Didn't realise you posted on here Ally

cracking garage your going to have yourself there mate !


----------



## macmaw (Mar 5, 2007)

Hey Jerry, how's it going? You can guess which car club member told me about this site!


----------



## jerry318 (Feb 16, 2006)

macmaw said:


> Hey Jerry, how's it going? You can guess which car club member told me about this site!


Surely not Mr Skene:thumb:


----------



## macmaw (Mar 5, 2007)

In one! :thumb:


----------



## macmaw (Mar 5, 2007)

Garage is coming on well guys, building was complete a while back but I have been busy in the house too.
Got the ceiling up & painted so far, lights up & sockets in, & started painting the walls last week.
Will post up some more pics when i get home again next week


----------



## macmaw (Mar 5, 2007)

A couple of exterior pics, inside has been painted, floor done & all that but still haven't got it completely sorted due to storing a new kitchen in there until it gets fitted, had the car in a few times & plenty of room.


----------



## m4rkie23 (May 19, 2009)

That looks perfect. How long did it take roughly from start to finish?


----------



## macmaw (Mar 5, 2007)

m4rkie23 said:


> That looks perfect. How long did it take roughly from start to finish?

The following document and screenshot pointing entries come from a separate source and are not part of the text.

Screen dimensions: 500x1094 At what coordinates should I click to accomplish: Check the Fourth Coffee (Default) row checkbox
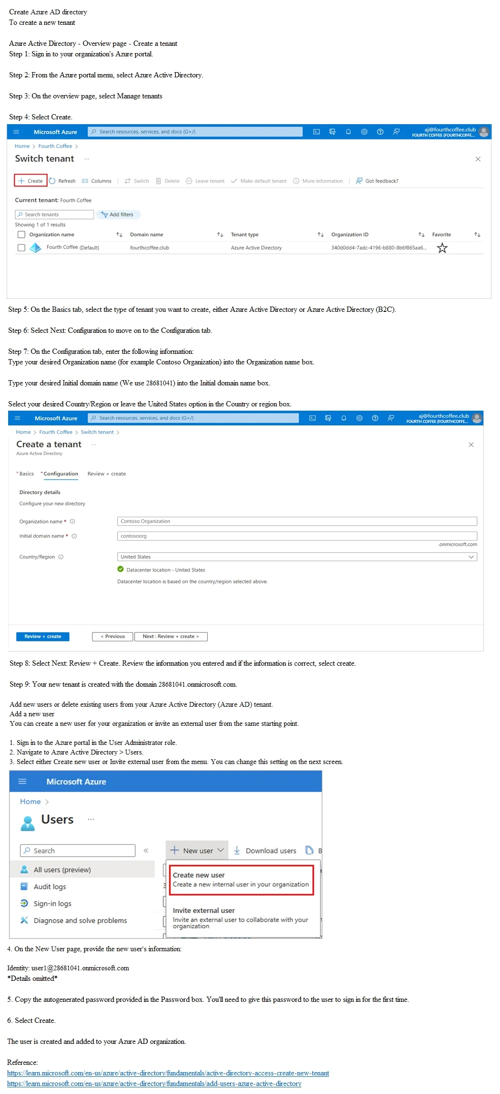pyautogui.click(x=21, y=247)
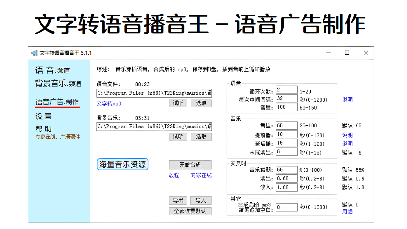Switch to the 语音.频道 channel
The image size is (407, 229).
48,70
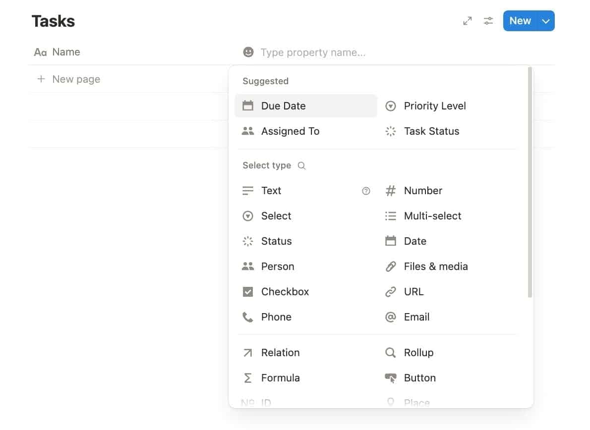Open the Select type search
590x430 pixels.
click(301, 165)
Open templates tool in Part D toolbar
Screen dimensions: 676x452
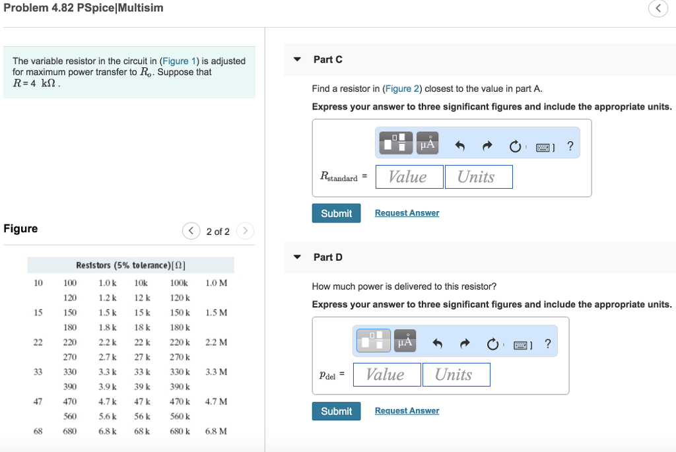[374, 340]
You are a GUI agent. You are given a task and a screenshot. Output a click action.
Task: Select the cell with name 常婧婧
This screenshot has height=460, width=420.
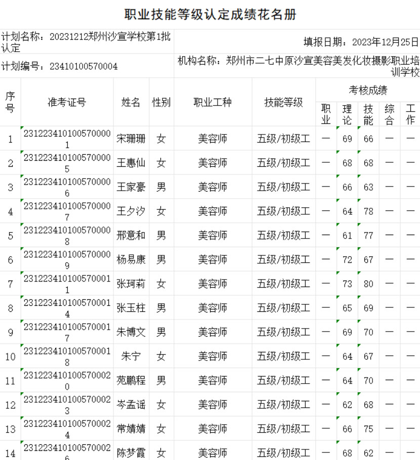pyautogui.click(x=131, y=429)
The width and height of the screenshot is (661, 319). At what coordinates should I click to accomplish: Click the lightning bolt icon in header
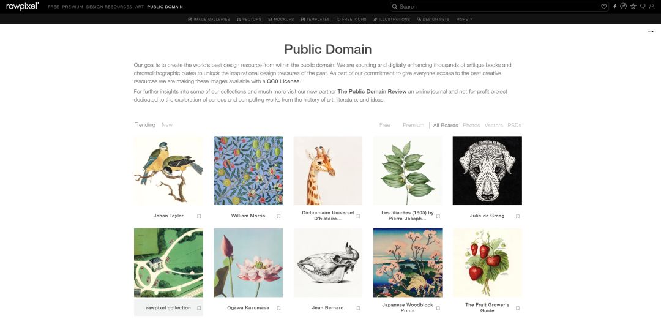click(615, 6)
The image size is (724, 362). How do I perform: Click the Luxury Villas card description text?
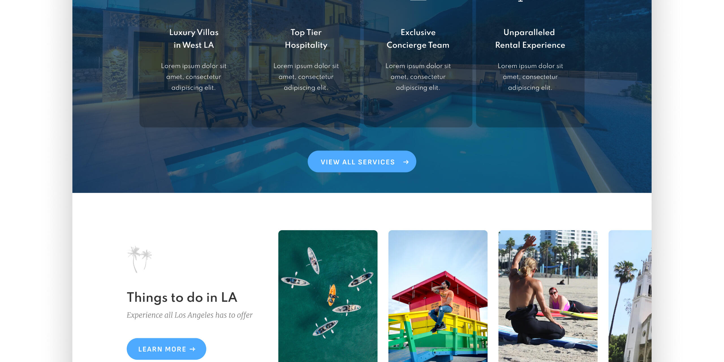194,77
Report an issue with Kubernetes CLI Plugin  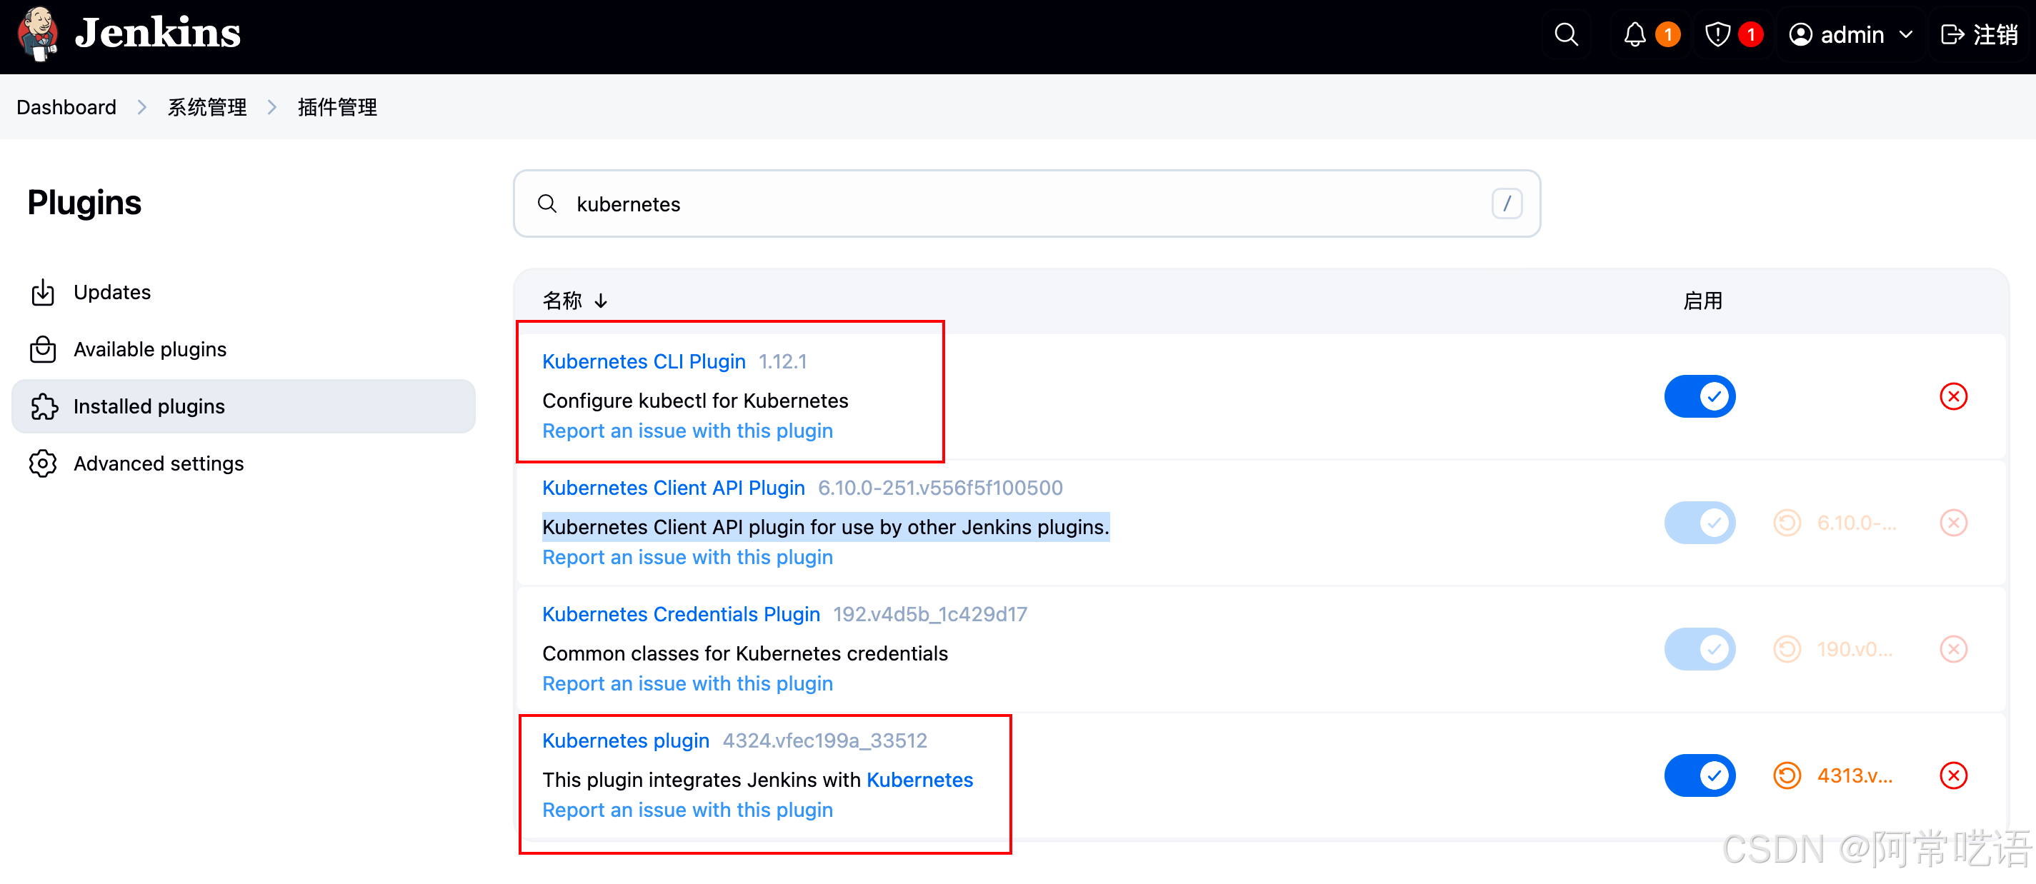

All in all, from starting the founds to the actual building being finished was a little over 3 weeks, although they were also doing my drive, front & back at the same time, so the garage itslef probably took around a week and a half to build.

Then took me & my mate about 4 hours to put the ceiling in, then took around half a day to tile the roof. I spent about 2.5 days in total painting & flooring the inside.

The door took around 6 weeks to arrive & was fitted in half a day, the electrics were fitted in about 7 hours.


----------



## m4rkie23 (May 19, 2009)

I'd love the space to build something like that. its perfect!


----------



## theshrew (May 21, 2008)

Yes this is a garage to die for. Great job my man :thumb:

Wish i could actually fit a car in mine well can for about 4ft then it gets to narrow. Do you fancy a swap ?


----------



## Matt RS (Nov 7, 2009)

That looks great :thumb:, I start mine next week of a similar design but its 6.2 x 4.2, after seeing yours I cant wait until mine is built now.


----------



## ads2k (Jul 12, 2006)

Looks great, what's in like inside please ..... pictures ....:thumb:


----------



## ant_s (Jan 29, 2009)

more pics please, looks a nice space, the inside insulated?


----------



## nick.s (Dec 21, 2009)

I presume you went for the floor tiles in the end? I was going to suggest polished concrete, and seal it. Looks really good and IIRC is pretty hard wearing too.

Nice garage either way  Would love one.


----------



## macmaw (Mar 5, 2007)

Thanks folks!
nick.s, yeh I went for the dynotile floor in the end, I really like it.

ant s, I will be insultaing the loft space then flooring it, the dynotiles underlay has insulated the floor nicely, I have a little 1.5kw heater in there that copes pretty well.

ads2k, I will get some pics of the inside but it won't actually be "presentable" until May when I get my new kitchen out of there, there is still plenty room for the car though, so i'll get a couple of quick inside pics next week when I get home.


----------



## TurbochargedJJ (Dec 10, 2009)

looks great... the garage i have at the mo is fine for detailing the OH's smart... but not mine... mine fits in fine width wise but has about an inch and half clearence on the length... it's a bit of a squeeze! lol


----------



## jonmac73 (Aug 1, 2008)

looks great - inside pics of flooring & what lighting did you go for in the end


----------



## macmaw (Mar 5, 2007)

Went for 5 x 5ft twin flouresecent, 58w daylight tubes, will get some pics next week.


----------



## chillly (Jun 25, 2009)

Show off :thumb: Love it :thumb:


----------